The full set of records is to be reproduced verbatim.
[[ SOURCE MATERIAL, beginning ]]
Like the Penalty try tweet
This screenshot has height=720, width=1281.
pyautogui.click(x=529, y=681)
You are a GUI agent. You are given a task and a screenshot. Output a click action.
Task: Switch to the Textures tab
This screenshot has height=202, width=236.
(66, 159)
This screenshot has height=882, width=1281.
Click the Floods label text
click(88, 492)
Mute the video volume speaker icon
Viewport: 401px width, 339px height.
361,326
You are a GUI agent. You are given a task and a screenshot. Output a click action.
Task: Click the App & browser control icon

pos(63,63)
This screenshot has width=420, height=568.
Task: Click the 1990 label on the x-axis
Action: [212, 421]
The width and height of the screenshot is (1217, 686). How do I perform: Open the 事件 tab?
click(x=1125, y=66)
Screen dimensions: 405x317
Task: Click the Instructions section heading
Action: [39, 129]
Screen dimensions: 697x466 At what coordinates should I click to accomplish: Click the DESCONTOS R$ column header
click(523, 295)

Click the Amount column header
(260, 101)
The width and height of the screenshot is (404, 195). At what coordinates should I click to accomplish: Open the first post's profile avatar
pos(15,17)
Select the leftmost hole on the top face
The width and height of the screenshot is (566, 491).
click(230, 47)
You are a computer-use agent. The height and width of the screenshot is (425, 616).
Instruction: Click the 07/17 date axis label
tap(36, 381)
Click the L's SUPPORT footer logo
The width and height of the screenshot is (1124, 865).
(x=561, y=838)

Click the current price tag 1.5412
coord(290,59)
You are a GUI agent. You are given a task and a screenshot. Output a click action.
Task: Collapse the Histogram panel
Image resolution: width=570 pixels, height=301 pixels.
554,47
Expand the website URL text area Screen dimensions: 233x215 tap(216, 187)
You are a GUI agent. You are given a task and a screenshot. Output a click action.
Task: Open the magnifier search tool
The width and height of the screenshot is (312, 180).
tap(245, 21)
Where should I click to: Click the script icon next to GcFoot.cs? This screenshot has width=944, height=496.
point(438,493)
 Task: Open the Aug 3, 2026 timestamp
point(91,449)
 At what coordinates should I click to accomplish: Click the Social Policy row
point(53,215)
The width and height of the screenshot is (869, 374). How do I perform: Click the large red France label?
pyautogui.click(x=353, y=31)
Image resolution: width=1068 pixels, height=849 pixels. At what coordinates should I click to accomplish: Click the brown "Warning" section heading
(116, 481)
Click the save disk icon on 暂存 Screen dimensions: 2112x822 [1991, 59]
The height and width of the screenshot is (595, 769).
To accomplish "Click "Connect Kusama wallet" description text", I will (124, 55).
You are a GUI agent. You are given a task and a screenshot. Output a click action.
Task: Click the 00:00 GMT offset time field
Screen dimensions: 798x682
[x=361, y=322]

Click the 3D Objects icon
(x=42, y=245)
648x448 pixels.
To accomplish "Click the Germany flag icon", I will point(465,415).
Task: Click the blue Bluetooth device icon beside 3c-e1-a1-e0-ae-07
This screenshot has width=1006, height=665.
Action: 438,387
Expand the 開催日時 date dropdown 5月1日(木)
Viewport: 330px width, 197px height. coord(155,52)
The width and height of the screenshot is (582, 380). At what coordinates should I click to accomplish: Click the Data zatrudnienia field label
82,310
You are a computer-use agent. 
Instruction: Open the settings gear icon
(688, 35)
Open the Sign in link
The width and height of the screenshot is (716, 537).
[[ SOURCE MATERIAL, end ]]
SOLUTION FOR THIS TASK:
Like the Penalty try tweet
This screenshot has height=720, width=1281.
pyautogui.click(x=529, y=681)
You are a GUI agent. You are given a task and a screenshot. Output a click action.
Task: Switch to the Textures tab
This screenshot has height=202, width=236.
(66, 159)
This screenshot has height=882, width=1281.
Click the Floods label text
click(88, 492)
Mute the video volume speaker icon
Viewport: 401px width, 339px height.
361,326
You are a GUI agent. You are given a task and a screenshot. Output a click action.
Task: Click the App & browser control icon

pos(63,63)
This screenshot has width=420, height=568.
Task: Click the 1990 label on the x-axis
Action: [212, 421]
The width and height of the screenshot is (1217, 686). How do I perform: Open the 事件 tab?
click(x=1125, y=66)
Screen dimensions: 405x317
Task: Click the Instructions section heading
Action: [39, 129]
Screen dimensions: 697x466 At what coordinates should I click to accomplish: Click the DESCONTOS R$ column header
click(523, 295)

Click the Amount column header
(260, 101)
The width and height of the screenshot is (404, 195). At what coordinates should I click to accomplish: Open the first post's profile avatar
pos(15,17)
Select the leftmost hole on the top face
The width and height of the screenshot is (566, 491).
click(230, 47)
You are a computer-use agent. The height and width of the screenshot is (425, 616).
Instruction: Click the 07/17 date axis label
tap(36, 381)
Click the L's SUPPORT footer logo
The width and height of the screenshot is (1124, 865).
(x=561, y=838)

Click the current price tag 1.5412
coord(290,59)
You are a GUI agent. You are given a task and a screenshot. Output a click action.
Task: Collapse the Histogram panel
Image resolution: width=570 pixels, height=301 pixels.
554,47
Expand the website URL text area Screen dimensions: 233x215 tap(216, 187)
You are a GUI agent. You are given a task and a screenshot. Output a click action.
Task: Open the magnifier search tool
The width and height of the screenshot is (312, 180).
tap(245, 21)
Where should I click to: Click the script icon next to GcFoot.cs? This screenshot has width=944, height=496.
point(438,493)
 Task: Open the Aug 3, 2026 timestamp
point(91,449)
 At what coordinates should I click to accomplish: Click the Social Policy row
point(53,215)
The width and height of the screenshot is (869, 374). How do I perform: Click the large red France label?
pyautogui.click(x=353, y=31)
Image resolution: width=1068 pixels, height=849 pixels. At what coordinates should I click to accomplish: Click the brown "Warning" section heading
(116, 481)
Click the save disk icon on 暂存 Screen dimensions: 2112x822 [1991, 59]
The height and width of the screenshot is (595, 769).
To accomplish "Click "Connect Kusama wallet" description text", I will (124, 55).
You are a GUI agent. You are given a task and a screenshot. Output a click action.
Task: Click the 00:00 GMT offset time field
Screen dimensions: 798x682
[x=361, y=322]

Click the 3D Objects icon
(x=42, y=245)
648x448 pixels.
To accomplish "Click the Germany flag icon", I will point(465,415).
Task: Click the blue Bluetooth device icon beside 3c-e1-a1-e0-ae-07
This screenshot has width=1006, height=665.
Action: 438,387
Expand the 開催日時 date dropdown 5月1日(木)
Viewport: 330px width, 197px height. coord(155,52)
The width and height of the screenshot is (582, 380). At what coordinates should I click to accomplish: Click the Data zatrudnienia field label
82,310
You are a computer-use agent. 
Instruction: Open the settings gear icon
(688, 35)
Open the Sign in link
The width and height of the screenshot is (716, 537).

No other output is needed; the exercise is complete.